On 15 November 2010, IRS announced their intention to levy the taxpayers’ assets for $9,245. The Platt’s – utterly frustrated by now but feeling compelled to do something - contacted the Federal Benefits Unit (FBU) in Madrid. The result merely reconfirmed the requirement of a Certificate of Coverage. Based on FBU advice, the couple, in a replay from 2009, obtained another set of Certificates dissimilar to those obtained the year before. On 10 December 2010, this set of Certificates was sent to IRS with a cover letter.
As one should allow six to eight weeks for correspondence with IRS to enter their system, I phoned on 28 January. After apprising Agent Latasso, Badge #100130669, of the tedious circumstances of the audit, she informed me that my 10 December letter had been placed in the hands of the International Section on 12 January. She advised me to wait to phone again as their processing was very slow.
VII. The Audit Cancelled – Almost.
On 12 February 2011, I spoke with Agent Gayle Clough, Badge #1000147298, of the International Division. Like many agents, she was courteous, business-like and capable. During quite a lengthy chat, she located the Certificates of Coverage and presented them to a tax lawyer there. He approved them as legitimate. So Agent Clough proceeded to cancel the assessment. But at the last moment, she reversed her decision. As the assessment had originated from the Under-reporting Department, her hands were tied. She said.

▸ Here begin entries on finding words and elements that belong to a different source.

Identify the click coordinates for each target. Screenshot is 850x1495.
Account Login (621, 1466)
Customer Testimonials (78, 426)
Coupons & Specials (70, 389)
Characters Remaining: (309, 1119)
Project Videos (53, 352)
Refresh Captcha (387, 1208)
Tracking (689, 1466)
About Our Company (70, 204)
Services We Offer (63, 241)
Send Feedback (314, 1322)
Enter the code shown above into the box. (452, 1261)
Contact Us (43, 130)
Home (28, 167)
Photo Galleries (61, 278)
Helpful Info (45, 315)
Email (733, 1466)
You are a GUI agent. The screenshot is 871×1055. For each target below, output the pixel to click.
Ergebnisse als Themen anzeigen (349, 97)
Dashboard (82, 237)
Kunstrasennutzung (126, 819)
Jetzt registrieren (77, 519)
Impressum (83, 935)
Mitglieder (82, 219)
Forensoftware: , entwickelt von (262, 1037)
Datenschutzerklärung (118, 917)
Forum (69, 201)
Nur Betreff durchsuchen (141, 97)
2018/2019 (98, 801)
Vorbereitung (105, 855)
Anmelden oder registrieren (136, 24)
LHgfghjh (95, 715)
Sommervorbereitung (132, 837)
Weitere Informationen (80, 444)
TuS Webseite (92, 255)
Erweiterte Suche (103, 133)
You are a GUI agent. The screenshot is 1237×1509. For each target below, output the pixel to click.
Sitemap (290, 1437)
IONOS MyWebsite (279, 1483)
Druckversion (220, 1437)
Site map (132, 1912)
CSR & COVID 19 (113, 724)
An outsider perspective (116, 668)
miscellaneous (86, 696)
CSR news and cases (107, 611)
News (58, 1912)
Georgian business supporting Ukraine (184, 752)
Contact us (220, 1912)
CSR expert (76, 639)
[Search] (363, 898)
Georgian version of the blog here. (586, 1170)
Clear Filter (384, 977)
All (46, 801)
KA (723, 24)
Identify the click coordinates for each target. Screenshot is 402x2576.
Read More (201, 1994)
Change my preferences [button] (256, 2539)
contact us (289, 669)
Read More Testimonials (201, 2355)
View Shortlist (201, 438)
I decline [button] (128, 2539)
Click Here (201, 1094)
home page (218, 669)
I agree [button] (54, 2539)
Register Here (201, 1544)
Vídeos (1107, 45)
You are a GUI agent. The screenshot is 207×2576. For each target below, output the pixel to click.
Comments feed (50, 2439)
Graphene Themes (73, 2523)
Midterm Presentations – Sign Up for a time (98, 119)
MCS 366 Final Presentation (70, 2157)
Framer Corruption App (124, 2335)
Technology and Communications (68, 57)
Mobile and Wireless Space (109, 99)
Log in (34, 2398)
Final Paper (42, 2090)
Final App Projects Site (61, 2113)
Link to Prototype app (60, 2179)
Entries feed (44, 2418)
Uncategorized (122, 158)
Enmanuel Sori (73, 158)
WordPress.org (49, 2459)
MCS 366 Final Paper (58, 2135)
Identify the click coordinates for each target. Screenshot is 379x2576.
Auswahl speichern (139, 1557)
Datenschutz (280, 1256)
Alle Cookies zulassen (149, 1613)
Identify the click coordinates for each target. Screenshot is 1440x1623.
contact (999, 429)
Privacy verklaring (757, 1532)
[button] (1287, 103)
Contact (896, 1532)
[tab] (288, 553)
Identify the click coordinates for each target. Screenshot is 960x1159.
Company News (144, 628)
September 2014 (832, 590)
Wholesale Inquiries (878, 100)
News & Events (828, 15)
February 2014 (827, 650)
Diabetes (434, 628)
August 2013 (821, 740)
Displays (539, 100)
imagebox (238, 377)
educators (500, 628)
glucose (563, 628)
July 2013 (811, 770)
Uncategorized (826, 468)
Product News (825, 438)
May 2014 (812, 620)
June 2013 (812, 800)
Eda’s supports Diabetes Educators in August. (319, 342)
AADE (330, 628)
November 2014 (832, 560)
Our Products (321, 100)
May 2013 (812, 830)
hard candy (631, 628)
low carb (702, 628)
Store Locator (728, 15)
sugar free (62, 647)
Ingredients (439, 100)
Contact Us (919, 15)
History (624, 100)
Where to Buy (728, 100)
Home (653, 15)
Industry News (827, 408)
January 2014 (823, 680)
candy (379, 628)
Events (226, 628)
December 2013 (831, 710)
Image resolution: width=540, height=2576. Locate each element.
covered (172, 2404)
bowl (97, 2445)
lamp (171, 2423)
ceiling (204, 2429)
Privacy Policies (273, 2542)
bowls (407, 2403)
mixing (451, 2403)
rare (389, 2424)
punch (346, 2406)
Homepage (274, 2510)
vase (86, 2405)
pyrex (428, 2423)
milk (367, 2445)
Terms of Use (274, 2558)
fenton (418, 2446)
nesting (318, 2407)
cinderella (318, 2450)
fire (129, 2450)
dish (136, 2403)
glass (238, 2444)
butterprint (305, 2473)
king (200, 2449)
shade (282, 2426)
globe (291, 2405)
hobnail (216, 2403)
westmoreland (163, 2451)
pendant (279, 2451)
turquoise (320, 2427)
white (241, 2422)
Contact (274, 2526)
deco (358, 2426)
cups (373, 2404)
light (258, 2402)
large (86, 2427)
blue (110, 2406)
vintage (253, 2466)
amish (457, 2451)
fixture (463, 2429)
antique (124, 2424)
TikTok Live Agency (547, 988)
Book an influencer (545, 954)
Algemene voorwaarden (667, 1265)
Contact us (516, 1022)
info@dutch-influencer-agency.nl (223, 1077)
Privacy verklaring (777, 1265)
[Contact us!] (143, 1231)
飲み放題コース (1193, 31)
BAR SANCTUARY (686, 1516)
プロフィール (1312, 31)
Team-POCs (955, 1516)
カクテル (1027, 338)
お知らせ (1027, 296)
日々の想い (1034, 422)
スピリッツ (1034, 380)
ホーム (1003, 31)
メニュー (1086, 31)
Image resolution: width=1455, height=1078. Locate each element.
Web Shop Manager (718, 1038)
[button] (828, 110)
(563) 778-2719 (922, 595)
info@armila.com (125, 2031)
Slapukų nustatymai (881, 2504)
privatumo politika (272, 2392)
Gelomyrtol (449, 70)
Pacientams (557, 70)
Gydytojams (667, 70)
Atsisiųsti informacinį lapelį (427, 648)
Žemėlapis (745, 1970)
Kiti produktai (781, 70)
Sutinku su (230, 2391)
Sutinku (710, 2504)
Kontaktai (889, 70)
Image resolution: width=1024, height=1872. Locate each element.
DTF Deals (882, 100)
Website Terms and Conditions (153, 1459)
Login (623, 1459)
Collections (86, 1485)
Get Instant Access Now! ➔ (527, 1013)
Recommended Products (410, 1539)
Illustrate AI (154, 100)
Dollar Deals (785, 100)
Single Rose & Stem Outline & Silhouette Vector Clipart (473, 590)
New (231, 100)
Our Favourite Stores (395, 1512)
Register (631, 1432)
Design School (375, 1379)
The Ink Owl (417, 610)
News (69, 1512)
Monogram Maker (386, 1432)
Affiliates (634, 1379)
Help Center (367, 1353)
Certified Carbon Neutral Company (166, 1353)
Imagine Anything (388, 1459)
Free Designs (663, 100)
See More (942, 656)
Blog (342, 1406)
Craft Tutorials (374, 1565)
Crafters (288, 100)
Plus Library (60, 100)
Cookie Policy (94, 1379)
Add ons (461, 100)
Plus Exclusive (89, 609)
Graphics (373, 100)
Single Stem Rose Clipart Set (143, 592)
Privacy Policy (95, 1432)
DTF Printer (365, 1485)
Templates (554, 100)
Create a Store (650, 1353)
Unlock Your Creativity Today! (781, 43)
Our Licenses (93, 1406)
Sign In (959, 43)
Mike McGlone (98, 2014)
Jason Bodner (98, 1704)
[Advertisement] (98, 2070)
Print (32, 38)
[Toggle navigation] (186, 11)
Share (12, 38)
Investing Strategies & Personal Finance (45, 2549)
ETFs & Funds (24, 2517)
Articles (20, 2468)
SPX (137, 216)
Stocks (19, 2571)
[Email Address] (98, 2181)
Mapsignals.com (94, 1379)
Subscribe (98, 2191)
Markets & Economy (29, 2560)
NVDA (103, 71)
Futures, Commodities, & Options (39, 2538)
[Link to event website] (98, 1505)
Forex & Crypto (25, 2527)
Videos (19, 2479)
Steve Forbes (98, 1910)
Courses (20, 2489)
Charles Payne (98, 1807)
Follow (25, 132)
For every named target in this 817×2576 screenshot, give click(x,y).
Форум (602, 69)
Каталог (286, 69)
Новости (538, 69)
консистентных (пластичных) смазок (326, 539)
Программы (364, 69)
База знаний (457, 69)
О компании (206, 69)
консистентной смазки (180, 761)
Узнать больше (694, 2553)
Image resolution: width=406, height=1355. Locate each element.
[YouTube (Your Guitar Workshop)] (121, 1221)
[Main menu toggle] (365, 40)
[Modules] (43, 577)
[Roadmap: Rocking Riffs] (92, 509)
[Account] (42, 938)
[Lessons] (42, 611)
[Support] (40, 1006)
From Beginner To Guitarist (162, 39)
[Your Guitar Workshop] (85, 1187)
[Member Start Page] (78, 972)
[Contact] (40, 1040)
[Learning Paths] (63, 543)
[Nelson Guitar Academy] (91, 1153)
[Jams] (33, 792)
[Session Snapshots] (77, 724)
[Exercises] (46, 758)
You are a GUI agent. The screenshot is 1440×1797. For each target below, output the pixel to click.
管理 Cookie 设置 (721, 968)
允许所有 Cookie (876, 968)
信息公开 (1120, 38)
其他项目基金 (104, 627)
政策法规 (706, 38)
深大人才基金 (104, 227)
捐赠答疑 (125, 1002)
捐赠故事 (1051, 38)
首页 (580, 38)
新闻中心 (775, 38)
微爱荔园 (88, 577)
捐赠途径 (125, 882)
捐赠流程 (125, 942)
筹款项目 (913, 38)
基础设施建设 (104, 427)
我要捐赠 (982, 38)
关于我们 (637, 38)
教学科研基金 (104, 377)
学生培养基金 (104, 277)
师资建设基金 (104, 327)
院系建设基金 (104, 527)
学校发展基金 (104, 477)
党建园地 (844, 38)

Agent Clough explained that by under-reporting, the taxpayers had failed to report their Self-Employment earnings on Schedule SE. So anyone who is self-employed in a foreign country that imposes Social Security taxes must also report his liability for self-employment taxes on the SE schedule. This requirement can only mean that the Totalization (or Bilateral) Agreement between Spain and the United States is mute!
In his 2010 book – The Tax Reform Alternative (www.offshorepress.com) – the author has written: ‘The Internal Revenue Code contains more than 3.4 million words; printed 60 lines to the page, it would fill more than 7,500 letter size pages. To conserve space, the tax code uses extensive cross-referencing to other parts of the tax code as a substitute for explaining the cross reference in any semblance of English. This forces readers to look up numerous other parts of the tax code in order to understand the scope of any section with cross references. In spite of this mountain of verbiage, every citizen is presumed to be familiar with the entire US Tax Code. … Ignorance of the law is not an excuse for the imposition of numerous burdensome civil penalties.’
Given that IRS endorses such a draconian theory of jurisprudence in imposing harsh penalties on anyone they deem as having failed to comply with an incomprehensible system of rules and regulations, the Service can apparently victimize anyone at any time with impunity. Further, if James and Isabel Platt can be arbitrarily taxed by a taxing authority whose tortuous conduct effectively denies them a defensive platform, they might be tempted to pay the IRS for the sake of their own sanity. If they cannot win the argument, they can at least stop the dunning notices.